Es geht mit der Erhohlung der kleinen Frau etwas langsam, doch ist sie von übeln Zufällen verschont geblieben und das Kleine nimmt täglich zu und zeigt sich als einen frommen ruhigen Bürger des Hauses. Unter diesen Umständen habe ich indeß mein Gemüth noch nicht recht sammeln können, da ich mich nicht isolieren kann und auch zu oft abgerufen werde. 

Und doch etwas zu thun, habe ich über die Disposition meiner Malthester-Tragödie nachgedacht, damit ich dem Herzog sogleich bei meiner Ankunft etwas bedeutendes vorzulegen habe. Es wird mit diesem Stoff recht gut gehen, das Punctum saliens ist gefunden, das Ganze ordnet sich gut zu einer einfachen großen und rührenden Handlung. An dem Stoff wird es nicht liegen, wenn keine gute Tragödie, und so wie Sie sie wünschen, daraus wird. Zwar reiche ich nicht aus mit so wenigen Figuren, als Sie wünschen, dieß erlaubt der Stoff nicht; aber die Mannichfaltigkeit wird nicht zerstreuen und der Einfachheit des Ganzen keinen Abbruch thun. 
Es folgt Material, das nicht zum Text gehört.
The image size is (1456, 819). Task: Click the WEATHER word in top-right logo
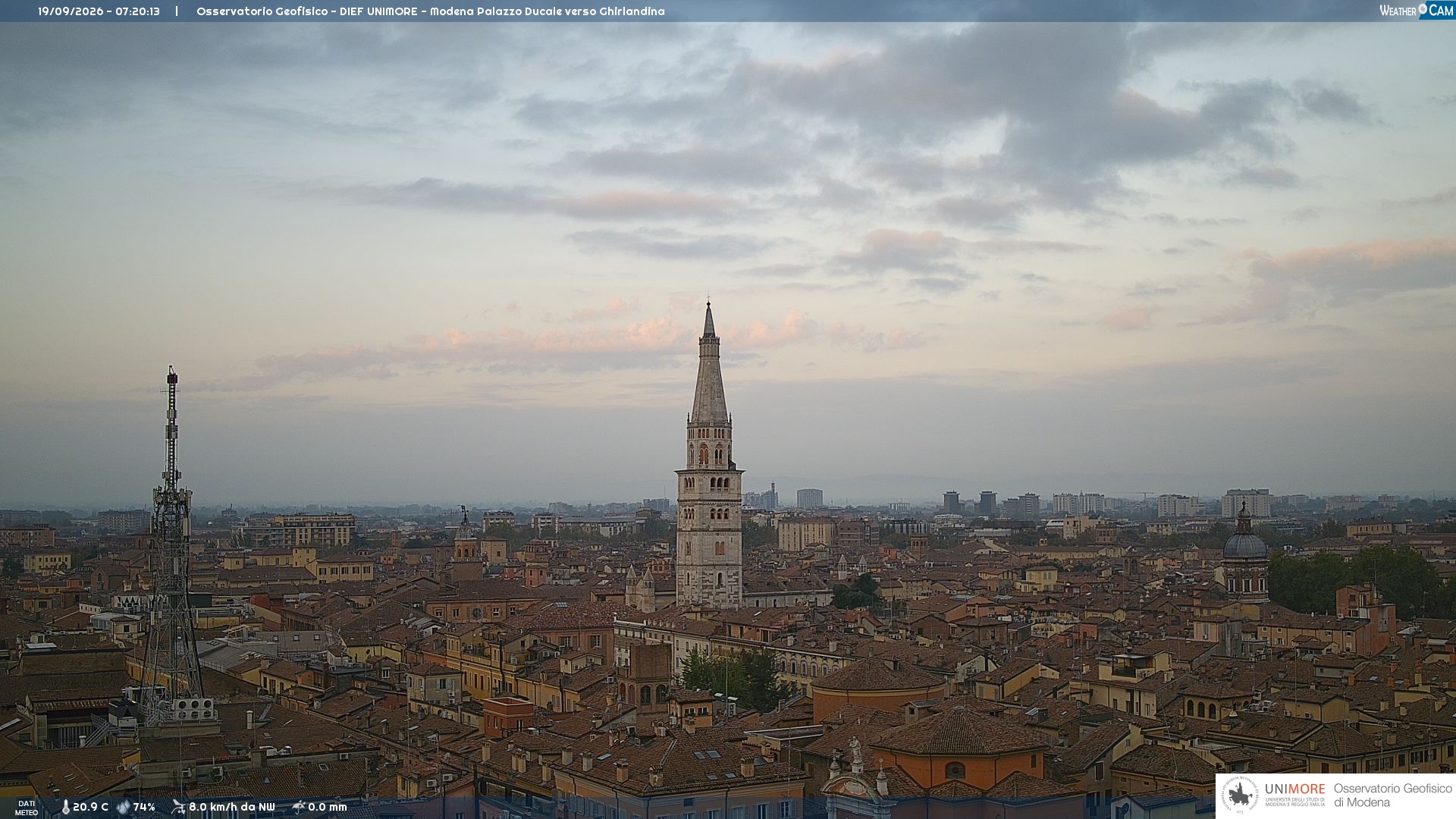(x=1398, y=11)
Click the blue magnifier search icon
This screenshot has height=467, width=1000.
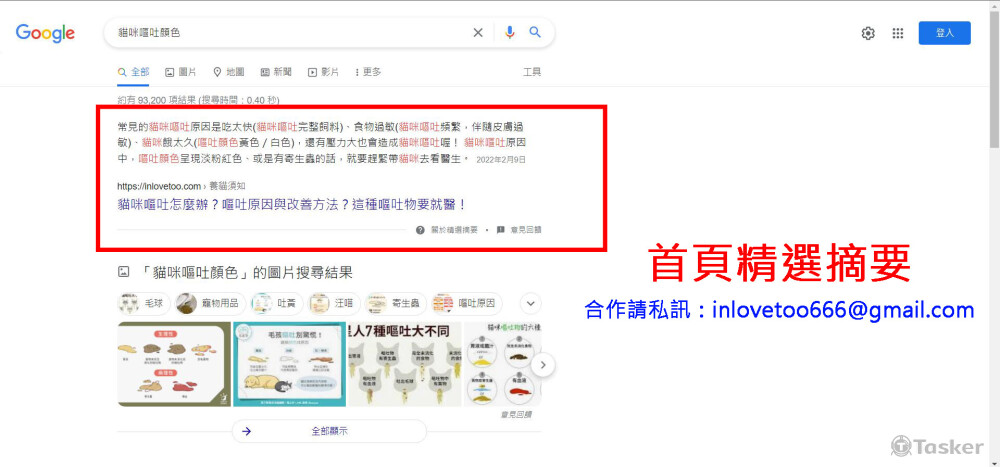(x=535, y=33)
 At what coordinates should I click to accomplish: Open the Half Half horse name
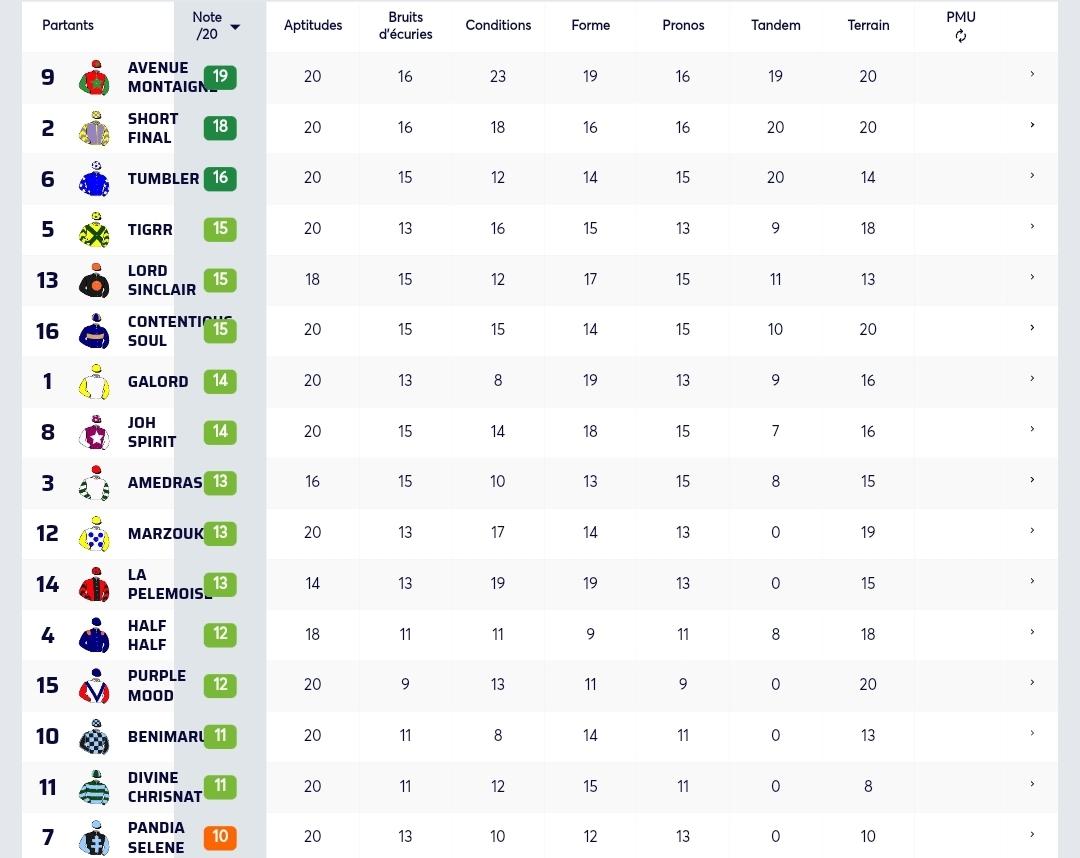click(147, 635)
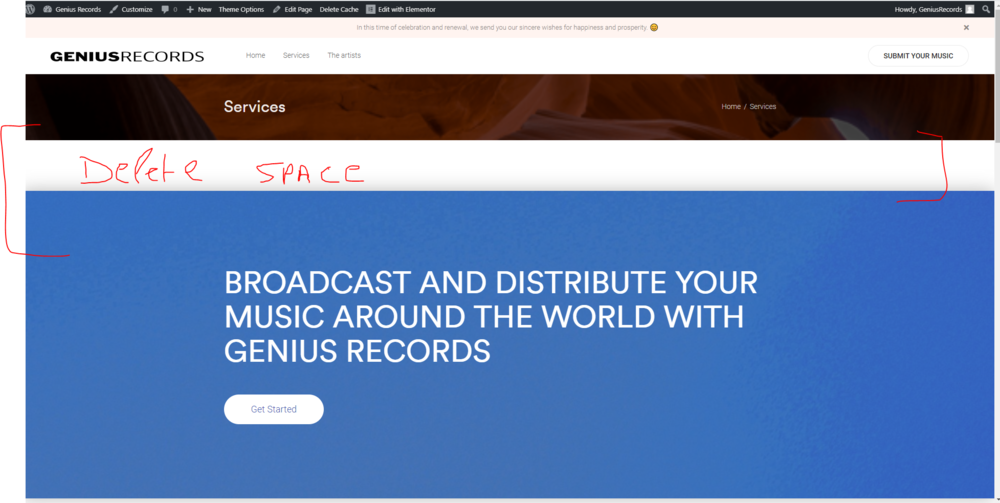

Die vom Herzog vorgeschlagene Geschichte des Martinuzzi liefert brauchbares für die Tragödie. Sie enthält bloß Begebenheiten keine Handlung und alles ist zu politisch darinn. Es ist mir recht lieb daß der Herzog selbst nicht weiter darauf besteht. 

Vossens Almanach zeigt wirklich einen völligen Nachlaß seiner poetischen Natur. Er und seine Compagnons erscheinen auf einer völlig gleichen Stufe der Platitude und in Ermanglung der Poesie waltet bei allen die Furcht Gottes. 

Ich wünsche morgen von Ihnen zu hören, daß Sie dem Mahomet unterdessen etwas abgewonnen haben. 

In der Erlanger Zeitung soll Herder sehr grob recensiert worden seyn. 

Unser Almanach nimmt sich noch ganz gut und neben seinen Cameraden vornehm genug aus. 

Ich habe in den neuen Band von Schlegels Shakespear hinein gesehen und mir däucht, daß er sich viel härter und steifer liest als die ersten Bände. Wenn Sie es auch so finden, so wärs doch gut, ihm etwas mehr Fleiß zu empfehlen. 

Die Frau grüßt Sie freundlich. 

Leben Sie recht wohl. 

Sch.


Bemerkungen

1 Zu S. 101. Z. 10. Der Herzog hatte Sch. die Bearbeitung der Geschichte des Martinuzzi (nach Bechet, histoire du ministère du Cardinal Martinutius) vorgeschlagen, nach X. aber ging er von der Idee ab und wünschte bald ein Schema der Maltheser zu sehen. Schiller schrieb dann am 20. Okt. der Herzogin und erwähnte wohl, daß er diesem Wunsche des Herzogs nachkommen wolle. Der Herzogin Antwort vom 21. Okt. (eingetr. d. 23.) ist abgedruckt in Carl Augusts erstes Anknüpfen m. Sch. Zu S. 131. In einer Recension in der Erlanger Litt. Zeitung vom 9. u. 10. Okt. von Herders Metakritik wurde diesem zügellose Eitelkeit und freche Unwissenheit vorgeworfen; er habe keine Ahnung von dem, was Philosophie sei und thue lauter Luftstreiche (Düntzer).